The campaign for sanctions against Israel is growing. But it faces resistance and is less effective than it looks.
FOR once, Israel’s critics and cheerleaders agree on something: the Jewish state risks greater international isolation. Pro-Israel groups such as NGO Monitor and the Jerusalem Centre for Public Affairs say a new assault is on the way. In the other camp, Shir Hever of the Alternative Information Centre, an Israeli-Palestinian activist group in Jerusalem, says that advocating a boycott is no longer always treated as anti-Semitism. Both sides have a motive to exaggerate such claims. But “boycotts, divestments and sanctions” (known in the activist world as “BDS”) do seem to be growing (The Economist, 13 September 2007).
However, the article gives the impression that the sanctions taken by various organizations throughout the world against Israel and in protest of its 40 year occupation of the Palestinian territories and the Golan Heights, is a form of ‘picking on’ Israel, a sort of new fashion to criticize Israel.
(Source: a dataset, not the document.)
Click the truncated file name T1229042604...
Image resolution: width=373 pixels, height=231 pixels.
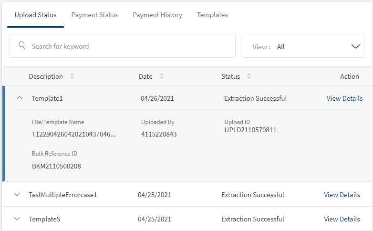point(74,134)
The article even suggests that the churches in the United States that decided to divest from Israel did this “really” as part of the internal struggle amongst the churches themselves.
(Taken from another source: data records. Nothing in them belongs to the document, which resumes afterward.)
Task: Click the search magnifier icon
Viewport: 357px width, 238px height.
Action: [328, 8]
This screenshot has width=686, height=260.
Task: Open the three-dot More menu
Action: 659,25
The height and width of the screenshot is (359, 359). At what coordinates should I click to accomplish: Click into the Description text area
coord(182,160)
What the author neglects to note is that there are significant reasons that voices calling for boycott, divestment and sanctions from Israel are multiplying throughout the world: the utter disregard of the Israeli government and military to criticism; the continued illegal building of settlements, the blatant violations of Palestinian human rights; building of the Separation Wall (in violation of the ruling of the International Court of Justice); and a continuation of the deadly attacks against unarmed Palestinian civilians, including children; are the reason that Israel is gradually being disowned by the international community.
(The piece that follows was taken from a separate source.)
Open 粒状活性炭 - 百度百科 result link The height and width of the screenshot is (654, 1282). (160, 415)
Israel continues to enjoy broad support from the United States (and the oil and weapons industries working with the American Congress have a budget several times larger than that of the Jewish and evangelical lobbies mentioned in the article) while world leaders tow the line in accordance with American demands (and in accordance with their own economic interests in Israel), but the voices demanding clear answers from Israel are increasing.
The comparison to South Africa is indeed apt. Concerning the question of the effectiveness of boycott, there is no lack of proof that a boycott against Israel can be more effective than the boycott against the apartheid regime (and The Economist article does not argue with this). However, the contention in the article, that Israel is a democracy, in contrast to apartheid South Africa, is highly problematic. In Israel, there is a 100% right for Jews to vote, but only 25% of the Palestinians under Israeli rule possess this fundamental democratic right. So, while Israel is formally an electoral democracy, it is highly partial and obscures the lack of substantial democracy or equality of rights.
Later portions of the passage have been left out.